Bergman's anger and disappointment coloured his first venture in exile, The Serpent's Egg (1977), which prompted director Kjell Grede to ask him why a man with such a passionate love of life made films that were so melancholic and fatalistic. So, while back on the Baltic island that had been his home for a decade to make Fårö-Dokument 79 (1979), Bergman began writing a screenplay that drew on his childhood as the son of the chaplain to the Swedish royal family and amounted to `a huge tapestry filled with masses of colour and people, houses and forests, mysterious haunts of caves and grottoes, secrets and night skies'.

As he wrote in his journal: `By playing, I can overcome the anguish, loosen the tension, and triumph over destruction. I want at last to show the joy that I carry within me in spite of everything, joy that I have so seldom and so poorly given life to in my work. Being able to portray energy and drive, capability for living, kindness. That wouldn't be so bad for once.' The picture that restored Bergman's faith in himself and the wider world was Fanny and Alexander (1982).

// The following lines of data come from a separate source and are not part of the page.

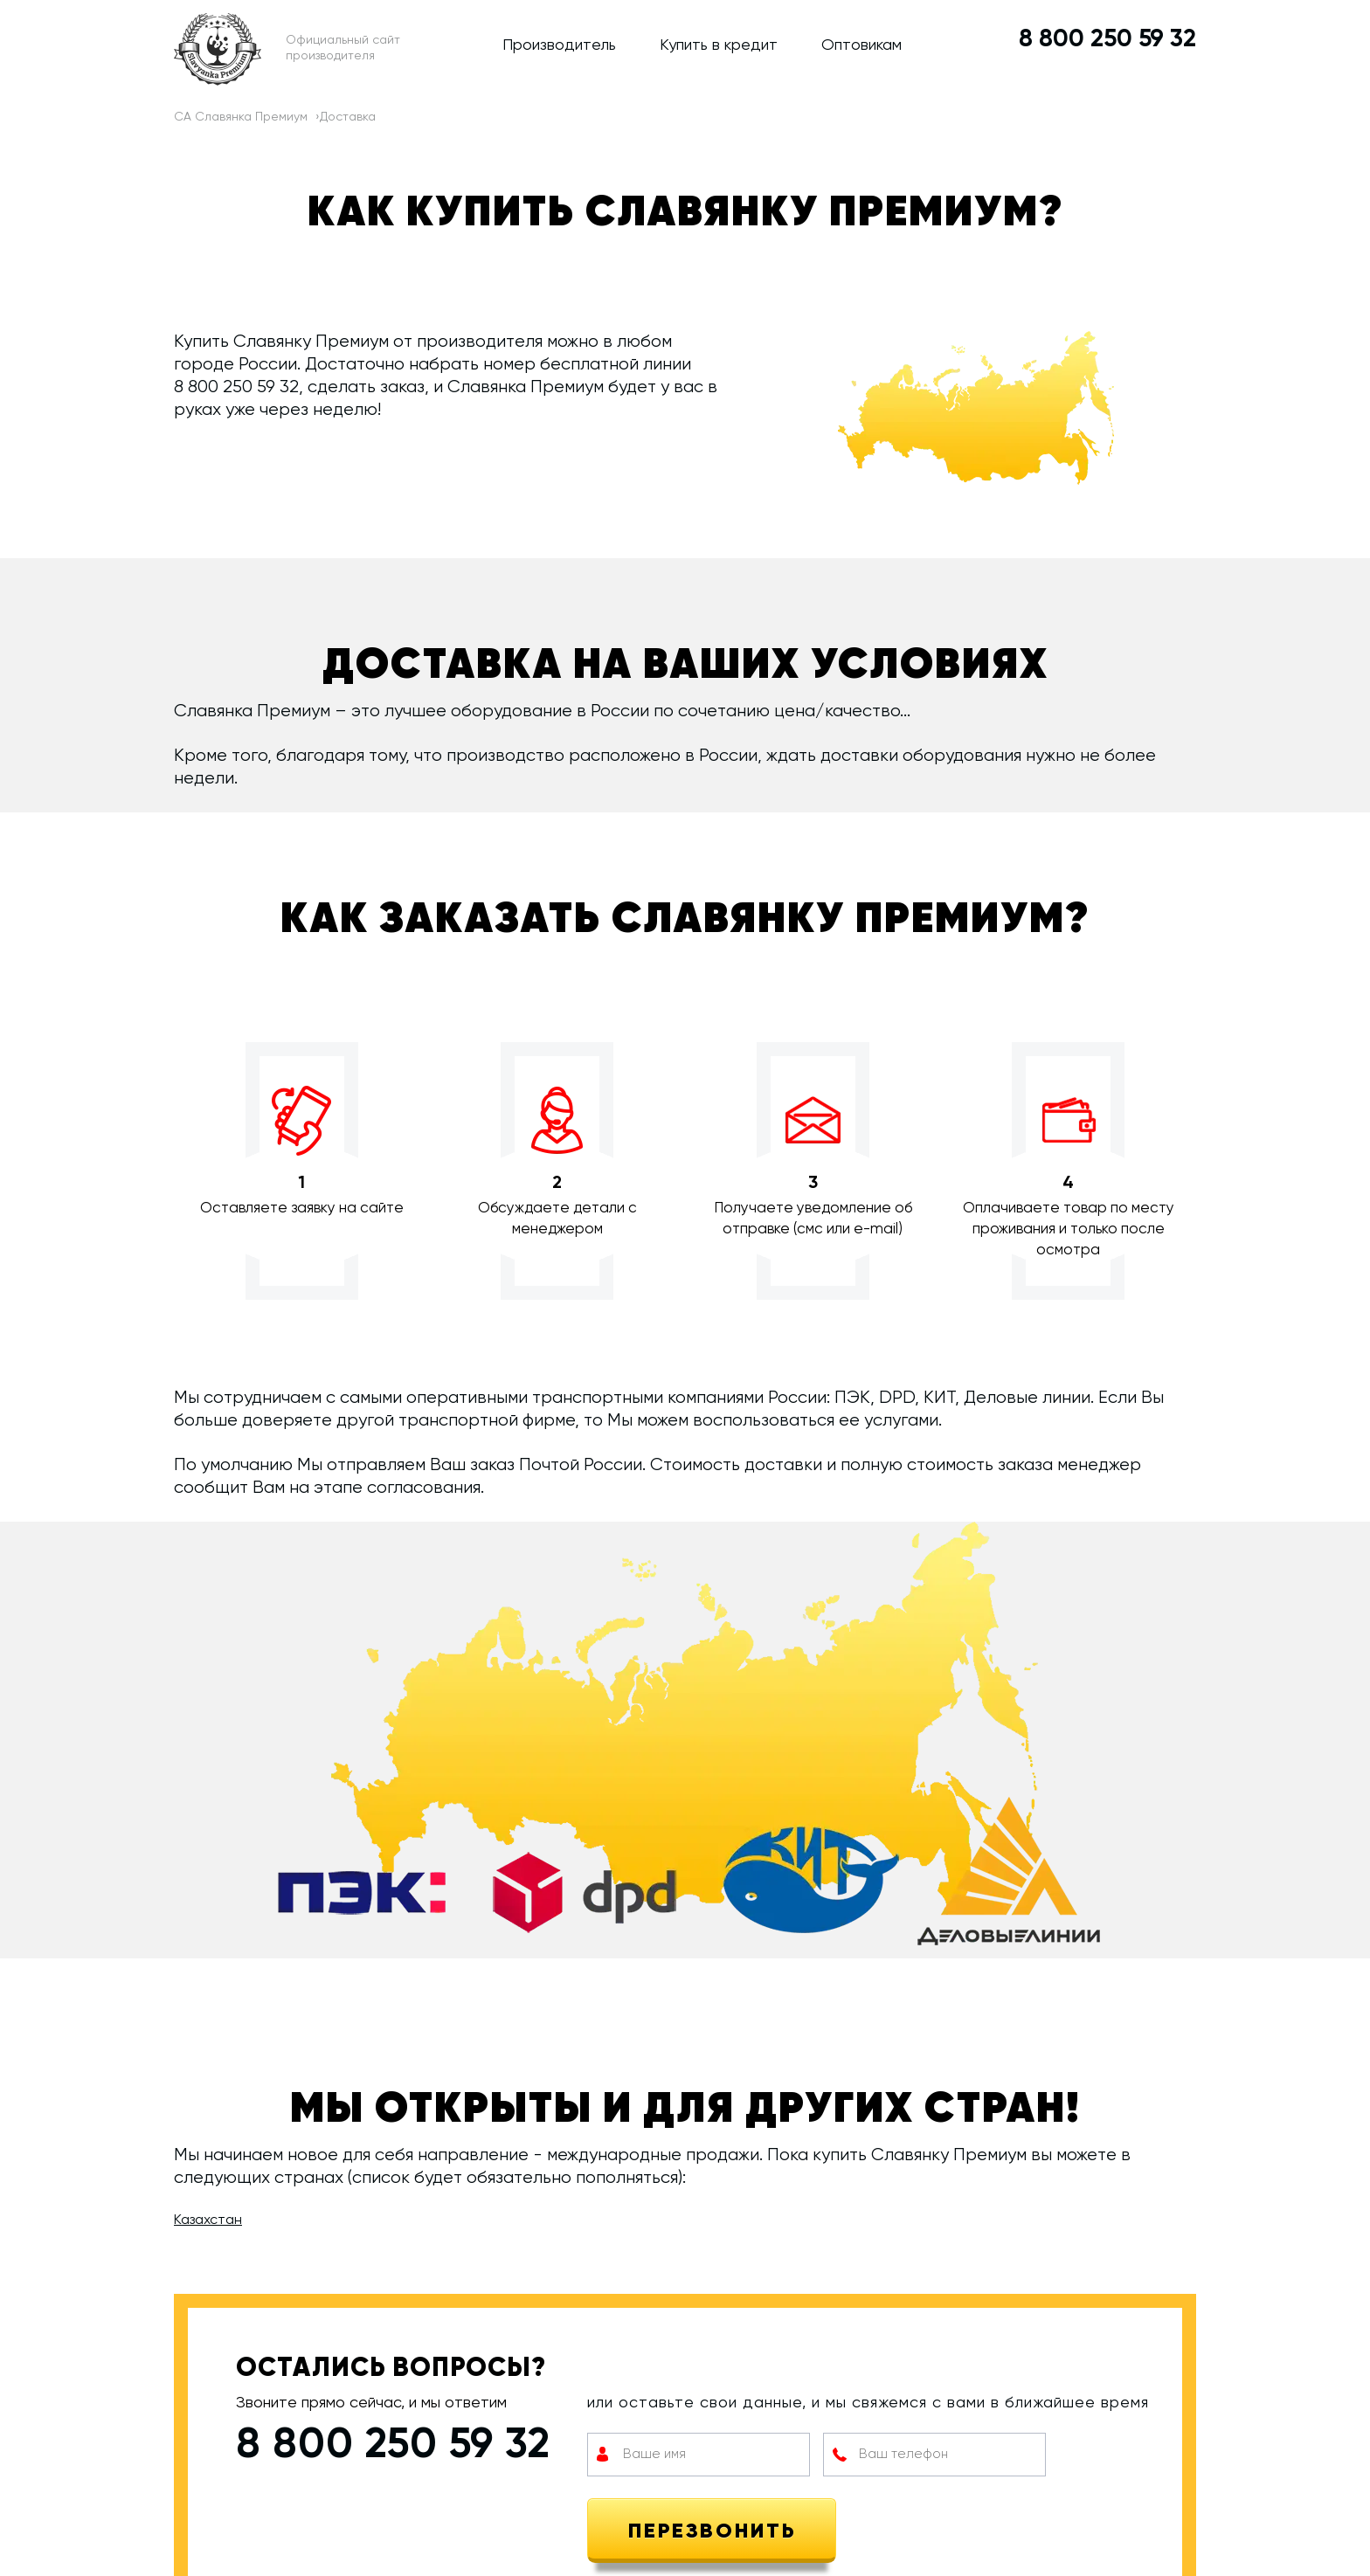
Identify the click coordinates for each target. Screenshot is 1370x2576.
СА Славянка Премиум (241, 117)
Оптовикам (861, 45)
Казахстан (208, 2220)
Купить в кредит (719, 45)
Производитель (559, 45)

The opening segment revolves around a family Christmas in the opulent home of an Uppsala theatrical family in 1907. Ten year-old Bertil Guve and his younger sister Pernilla Alwin watch with fascination, if incomprehension as the grown-ups over-indulge in pleasures that are more carnal than Christian. But the festivities are curtailed by the death of the children's father and their lives take a further turn for the worse when mother Ewa Fröling marries martinet bishop Jan Malmsjö. Stifled by their stepfather's Lutheran austerity and hypocritical tyranny, the two siblings are rescued from virtual captivity by Jewish moneylender Erland Josephson, who, along with his puppet-making nephew, restores them to a world of magic and imagination within the safety of his antique shop.

With its obvious references to past and present traumas, Bergman clearly intended this sprawling saga to exorcise some ghosts. But he was also determined to wreak allegorical revenge on those who had driven him from home, while also confounding the critics who had declared him a spent force after From the Life of the Marionettes (1980). Yet even though he announced that this would be his last picture, Bergman found funding hard to come by, especially as he wished to make a five-hour television version of the story in addition to a 188-minute feature. Finnish friend Jörn Donner, who was head of the Swedish Film Institute, eventually brokered a co-production deal for the $6 million required for a period extravaganza with some 60 speaking parts and 1200 extras. It proved money well spent, as the film won four Academy Awards and revived Bergman's critical reputation.